DIJON… MÂCON… LYON… PARíS… Los carteles de señalización de la entrada a la autopista pasaban como relámpagos mientras Fabián aceleraba con fuerza por el carril de acceso y sentía cómo los neumáticos mordían el asfalto, la firmeza del volante, el rugir regular del motor ahora ya caliente, toda la emoción de una carretera abierta y vacía. Cuando se fue abriendo la curva, a medida que se acercaba la entrada de la autopista, Fabián apretó aún más el acelerador y el Volkswagen pareció encabritarse con fuerza hacia adelante. A veces Fabián tenía la sensación de que el automóvil podría separarse de la carretera y emprender el vuelo directamente hacia las estrellas. Observó la curva del cuentarrevoluciones, cambiando la marcha cada vez que la aguja tocaba la zona roja, hasta dejarla fija en las cinco mil revoluciones; después miró el velocímetro mientras su pie sobre el acelerador se apretaba contra el suelo. Ciento veinticinco, ciento treinta…

– ¿Qué piensas hacer este curso? -quiso saber Fabián por encima del ruido del motor y el silbar del viento.

Otto y Charles se miraron sin saber con certeza a quién iba dirigida la pregunta. Otto apretó el encendedor del coche y sacó un arrugado Marlboro de una deteriorada cajetilla.

– No he hecho planes -respondió Otto-, nunca los hago.

– ¿Cómo están tus padres? -inquirió Charles.

– ¿Los míos? -preguntó Fabián.

– Sí.

– Están bien -vaciló un poco incómodo-. Siguen separados. ¿Y cómo está tu madre?

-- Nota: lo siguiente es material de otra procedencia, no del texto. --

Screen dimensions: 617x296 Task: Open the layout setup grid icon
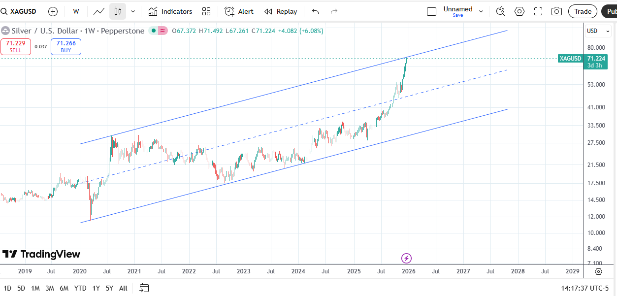(206, 11)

Alzó el brazo y abrió la escotilla del techo del coche, que dejó entrar una ráfaga de aire helado y un ruido que ahogó la respuesta de Charles. A la derecha el sol era como una bola roja que empezaba a alzarse sobre las colinas de Borgoña, el mismo sol que daría calor a las uvas blancas y rojas como la sangre. Dentro de veinte años, quizás, abriría una botella de Clos de Vougeot y podría decirle en voz baja a quien estuviera a su lado: «Yo vi el sol que está dentro de esta botella. Estaba allí.»